─── Document excerpt ───

Four years of sustained glider observations are used to compute the seasonal cycle of hydrographic fields in the central Middle Atlantic Bight (MAB). Results reveal a large phase lag in near bottom temperatures, with peak values occurring in September at the inner shelf, in October at the mid shelf, and in November at the outer shelf. Unlike the northern MAB, the seasonal cycle explains over 70% of the near-surface salinity variability. At the inner shelf and offshore near the bottom, however, most of the variance is due to pulses in river discharge and to shifts in the position of the shelfbreak front. Cross-shelf density gradients inshore of the 60-m isobath are dominated by salinity during winter and spring, with temperature contributing significantly from August to October. This is because bottom waters near the coast are warm due to the deepening of the thermocline during fall, but offshore waters are still influenced by the cold pool. The vertical stratification seasonal variability is also large. Early in the year, stratification is small and entirely due to salinity. By May, salinity still dominates vertical gradients near the coast, but temperature and salinity contribute equally to the density stratification offshore. During summer, stratification is dominated by temperature. Temperature interannual variability was small during the sampling period, but surface salinity was anomalously low by 1.2 psu in summer 2006. The anomaly was due to larger than average discharge from the Hudson River in early summer during a period of strong upwelling favorable winds.

─── Information provided ───

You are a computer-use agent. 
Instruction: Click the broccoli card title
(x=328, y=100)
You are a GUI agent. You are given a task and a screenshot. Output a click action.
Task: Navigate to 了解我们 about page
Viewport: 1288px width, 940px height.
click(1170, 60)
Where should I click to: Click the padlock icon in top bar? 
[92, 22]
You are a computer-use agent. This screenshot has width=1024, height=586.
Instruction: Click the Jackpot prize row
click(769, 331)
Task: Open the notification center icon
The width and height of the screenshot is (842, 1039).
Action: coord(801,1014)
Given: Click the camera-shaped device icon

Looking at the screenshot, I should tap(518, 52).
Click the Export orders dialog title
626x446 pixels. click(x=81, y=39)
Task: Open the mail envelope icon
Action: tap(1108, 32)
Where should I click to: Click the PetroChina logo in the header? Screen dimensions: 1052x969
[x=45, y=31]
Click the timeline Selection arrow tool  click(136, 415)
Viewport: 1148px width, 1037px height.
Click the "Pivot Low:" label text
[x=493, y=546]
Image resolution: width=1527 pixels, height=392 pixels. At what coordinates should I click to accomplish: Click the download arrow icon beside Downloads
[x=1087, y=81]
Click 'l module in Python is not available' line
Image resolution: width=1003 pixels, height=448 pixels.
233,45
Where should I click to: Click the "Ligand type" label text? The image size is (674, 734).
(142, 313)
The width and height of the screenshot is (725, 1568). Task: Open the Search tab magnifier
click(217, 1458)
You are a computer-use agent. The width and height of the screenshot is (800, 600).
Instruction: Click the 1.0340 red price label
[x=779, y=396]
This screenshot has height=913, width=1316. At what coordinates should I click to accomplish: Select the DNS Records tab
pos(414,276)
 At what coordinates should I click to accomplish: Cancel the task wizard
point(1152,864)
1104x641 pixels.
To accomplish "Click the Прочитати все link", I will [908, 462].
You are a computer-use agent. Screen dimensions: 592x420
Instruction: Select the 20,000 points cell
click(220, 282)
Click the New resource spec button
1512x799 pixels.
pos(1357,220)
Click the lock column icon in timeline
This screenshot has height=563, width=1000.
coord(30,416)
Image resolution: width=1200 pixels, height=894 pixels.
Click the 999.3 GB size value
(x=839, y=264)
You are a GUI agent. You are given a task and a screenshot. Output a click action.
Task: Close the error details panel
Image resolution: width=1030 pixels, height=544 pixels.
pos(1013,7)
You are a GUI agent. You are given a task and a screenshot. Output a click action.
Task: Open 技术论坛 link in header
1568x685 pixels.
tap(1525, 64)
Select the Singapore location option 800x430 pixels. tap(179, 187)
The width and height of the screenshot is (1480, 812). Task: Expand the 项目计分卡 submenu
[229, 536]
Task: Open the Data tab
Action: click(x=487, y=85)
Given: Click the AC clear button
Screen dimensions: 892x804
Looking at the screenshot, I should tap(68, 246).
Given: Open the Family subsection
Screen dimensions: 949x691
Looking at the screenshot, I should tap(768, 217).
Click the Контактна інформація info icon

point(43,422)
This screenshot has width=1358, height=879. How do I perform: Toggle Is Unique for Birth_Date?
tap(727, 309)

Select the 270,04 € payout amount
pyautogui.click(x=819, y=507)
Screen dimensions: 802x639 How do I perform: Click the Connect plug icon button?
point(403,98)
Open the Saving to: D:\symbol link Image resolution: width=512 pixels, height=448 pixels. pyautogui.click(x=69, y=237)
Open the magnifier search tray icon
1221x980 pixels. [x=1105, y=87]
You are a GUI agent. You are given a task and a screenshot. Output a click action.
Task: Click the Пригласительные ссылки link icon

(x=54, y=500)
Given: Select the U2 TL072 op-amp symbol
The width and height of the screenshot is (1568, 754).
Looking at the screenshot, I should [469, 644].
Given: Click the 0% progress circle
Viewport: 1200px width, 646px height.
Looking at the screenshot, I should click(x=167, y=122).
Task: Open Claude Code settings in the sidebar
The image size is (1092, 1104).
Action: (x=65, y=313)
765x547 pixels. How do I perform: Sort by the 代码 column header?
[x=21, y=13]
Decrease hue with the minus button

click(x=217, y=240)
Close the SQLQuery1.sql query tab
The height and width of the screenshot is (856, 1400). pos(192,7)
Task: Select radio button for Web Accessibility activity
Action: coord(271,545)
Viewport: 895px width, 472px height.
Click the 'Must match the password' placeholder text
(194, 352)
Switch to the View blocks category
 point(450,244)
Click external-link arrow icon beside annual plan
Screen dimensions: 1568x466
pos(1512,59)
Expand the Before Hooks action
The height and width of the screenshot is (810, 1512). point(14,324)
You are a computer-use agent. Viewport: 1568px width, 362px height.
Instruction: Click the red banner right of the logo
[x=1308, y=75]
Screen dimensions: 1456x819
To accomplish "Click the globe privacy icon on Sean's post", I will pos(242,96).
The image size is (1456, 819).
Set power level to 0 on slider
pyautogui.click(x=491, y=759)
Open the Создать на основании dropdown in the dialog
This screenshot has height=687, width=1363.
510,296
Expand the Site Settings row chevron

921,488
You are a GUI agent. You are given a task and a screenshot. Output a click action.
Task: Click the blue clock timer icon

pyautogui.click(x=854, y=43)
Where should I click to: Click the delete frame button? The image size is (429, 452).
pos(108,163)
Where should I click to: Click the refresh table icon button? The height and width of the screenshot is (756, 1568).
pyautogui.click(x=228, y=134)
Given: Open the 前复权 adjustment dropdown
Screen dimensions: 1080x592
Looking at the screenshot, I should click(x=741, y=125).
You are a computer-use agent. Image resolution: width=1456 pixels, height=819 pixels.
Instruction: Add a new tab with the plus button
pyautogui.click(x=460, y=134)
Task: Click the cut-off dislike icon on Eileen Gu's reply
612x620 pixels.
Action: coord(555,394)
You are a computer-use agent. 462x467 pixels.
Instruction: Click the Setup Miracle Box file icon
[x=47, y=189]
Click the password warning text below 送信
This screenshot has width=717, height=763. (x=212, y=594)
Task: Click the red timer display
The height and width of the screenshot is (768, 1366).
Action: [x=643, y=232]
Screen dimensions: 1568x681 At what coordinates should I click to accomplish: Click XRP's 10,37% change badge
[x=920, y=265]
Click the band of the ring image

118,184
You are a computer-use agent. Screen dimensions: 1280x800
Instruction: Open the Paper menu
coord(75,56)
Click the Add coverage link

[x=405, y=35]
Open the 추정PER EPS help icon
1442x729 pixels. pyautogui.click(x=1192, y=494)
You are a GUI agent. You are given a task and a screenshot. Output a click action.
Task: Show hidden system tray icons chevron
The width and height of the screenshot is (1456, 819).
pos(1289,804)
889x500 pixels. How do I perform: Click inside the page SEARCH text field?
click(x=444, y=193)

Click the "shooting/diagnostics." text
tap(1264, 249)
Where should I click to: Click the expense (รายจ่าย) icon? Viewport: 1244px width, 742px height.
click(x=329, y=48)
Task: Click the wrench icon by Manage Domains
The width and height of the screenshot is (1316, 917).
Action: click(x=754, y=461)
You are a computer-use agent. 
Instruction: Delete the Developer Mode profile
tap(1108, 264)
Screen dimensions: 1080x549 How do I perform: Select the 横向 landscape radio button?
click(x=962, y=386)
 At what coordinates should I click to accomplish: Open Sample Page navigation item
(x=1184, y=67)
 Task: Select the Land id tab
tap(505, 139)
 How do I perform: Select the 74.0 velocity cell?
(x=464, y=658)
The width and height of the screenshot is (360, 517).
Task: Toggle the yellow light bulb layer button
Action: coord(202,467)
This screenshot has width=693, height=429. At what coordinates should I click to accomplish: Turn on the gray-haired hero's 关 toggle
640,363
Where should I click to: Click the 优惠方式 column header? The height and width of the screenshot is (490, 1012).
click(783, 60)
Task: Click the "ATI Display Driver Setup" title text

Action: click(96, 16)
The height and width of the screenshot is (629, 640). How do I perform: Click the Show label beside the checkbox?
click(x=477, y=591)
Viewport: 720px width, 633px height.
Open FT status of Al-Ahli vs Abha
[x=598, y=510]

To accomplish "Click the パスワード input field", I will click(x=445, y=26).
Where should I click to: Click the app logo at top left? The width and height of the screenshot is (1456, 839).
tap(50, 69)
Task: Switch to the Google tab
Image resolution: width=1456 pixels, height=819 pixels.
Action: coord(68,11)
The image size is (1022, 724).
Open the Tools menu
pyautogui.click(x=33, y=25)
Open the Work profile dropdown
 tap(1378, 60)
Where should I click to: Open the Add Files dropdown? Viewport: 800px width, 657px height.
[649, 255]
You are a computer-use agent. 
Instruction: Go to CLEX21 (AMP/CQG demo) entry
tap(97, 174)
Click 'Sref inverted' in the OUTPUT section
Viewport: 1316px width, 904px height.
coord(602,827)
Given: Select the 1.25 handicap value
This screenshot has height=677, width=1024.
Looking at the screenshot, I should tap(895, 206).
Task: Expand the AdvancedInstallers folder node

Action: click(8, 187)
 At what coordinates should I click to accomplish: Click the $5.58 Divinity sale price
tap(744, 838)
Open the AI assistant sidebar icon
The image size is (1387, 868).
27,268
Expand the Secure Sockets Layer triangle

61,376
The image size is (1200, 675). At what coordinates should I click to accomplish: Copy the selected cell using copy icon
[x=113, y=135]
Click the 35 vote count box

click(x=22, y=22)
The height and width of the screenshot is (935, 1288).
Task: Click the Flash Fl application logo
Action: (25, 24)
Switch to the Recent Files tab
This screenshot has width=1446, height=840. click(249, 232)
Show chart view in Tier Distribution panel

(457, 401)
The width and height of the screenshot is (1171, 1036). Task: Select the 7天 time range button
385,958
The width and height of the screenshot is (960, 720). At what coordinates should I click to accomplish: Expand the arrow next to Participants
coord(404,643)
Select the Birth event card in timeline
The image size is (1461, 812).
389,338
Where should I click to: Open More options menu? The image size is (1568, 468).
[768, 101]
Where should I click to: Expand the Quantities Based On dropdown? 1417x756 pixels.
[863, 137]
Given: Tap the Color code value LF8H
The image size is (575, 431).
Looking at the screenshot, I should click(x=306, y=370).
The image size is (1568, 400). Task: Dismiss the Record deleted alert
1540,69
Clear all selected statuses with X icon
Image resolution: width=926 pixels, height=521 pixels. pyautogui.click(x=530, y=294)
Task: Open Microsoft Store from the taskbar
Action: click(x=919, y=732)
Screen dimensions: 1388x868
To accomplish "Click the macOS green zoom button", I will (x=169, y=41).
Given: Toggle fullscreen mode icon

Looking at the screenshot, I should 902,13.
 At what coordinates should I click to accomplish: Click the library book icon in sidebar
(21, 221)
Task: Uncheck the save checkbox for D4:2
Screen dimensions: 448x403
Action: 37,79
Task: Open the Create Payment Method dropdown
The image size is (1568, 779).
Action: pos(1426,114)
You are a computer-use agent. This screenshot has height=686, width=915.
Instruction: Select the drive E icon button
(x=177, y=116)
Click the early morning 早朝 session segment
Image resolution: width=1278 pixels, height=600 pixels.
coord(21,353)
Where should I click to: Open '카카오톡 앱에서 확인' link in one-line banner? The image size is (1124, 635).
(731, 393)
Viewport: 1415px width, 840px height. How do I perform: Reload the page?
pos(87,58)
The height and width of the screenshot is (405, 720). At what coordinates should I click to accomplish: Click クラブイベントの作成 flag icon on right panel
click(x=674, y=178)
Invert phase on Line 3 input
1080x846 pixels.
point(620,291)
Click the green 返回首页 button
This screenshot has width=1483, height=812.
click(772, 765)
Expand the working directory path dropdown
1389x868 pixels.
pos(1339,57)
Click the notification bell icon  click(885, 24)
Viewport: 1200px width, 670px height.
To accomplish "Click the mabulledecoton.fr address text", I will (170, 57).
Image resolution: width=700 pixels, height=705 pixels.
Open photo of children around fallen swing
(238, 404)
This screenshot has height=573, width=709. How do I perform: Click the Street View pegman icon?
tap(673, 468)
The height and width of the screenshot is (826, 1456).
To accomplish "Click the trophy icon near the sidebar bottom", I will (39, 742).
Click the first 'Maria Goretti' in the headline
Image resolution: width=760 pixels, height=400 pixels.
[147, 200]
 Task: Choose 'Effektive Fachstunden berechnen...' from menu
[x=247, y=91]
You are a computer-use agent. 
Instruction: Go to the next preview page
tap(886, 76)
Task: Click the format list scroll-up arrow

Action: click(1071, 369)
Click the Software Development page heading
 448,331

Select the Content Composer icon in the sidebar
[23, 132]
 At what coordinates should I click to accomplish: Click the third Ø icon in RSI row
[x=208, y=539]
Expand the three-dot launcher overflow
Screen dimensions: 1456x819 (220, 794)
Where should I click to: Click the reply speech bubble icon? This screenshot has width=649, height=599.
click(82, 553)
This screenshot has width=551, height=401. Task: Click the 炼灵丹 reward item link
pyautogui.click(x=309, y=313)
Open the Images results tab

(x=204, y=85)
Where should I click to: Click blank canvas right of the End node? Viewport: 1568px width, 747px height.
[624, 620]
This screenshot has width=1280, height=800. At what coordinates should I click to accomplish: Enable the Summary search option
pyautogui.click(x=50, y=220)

───

Translate into Spanish this sentence from the Middle Atlantic Bight abstract: "Early in the year, stratification is small and entirely due to salinity."

▶ Result:
A principios del año, la estratificación es pequeña y se debe por completo a la salinidad.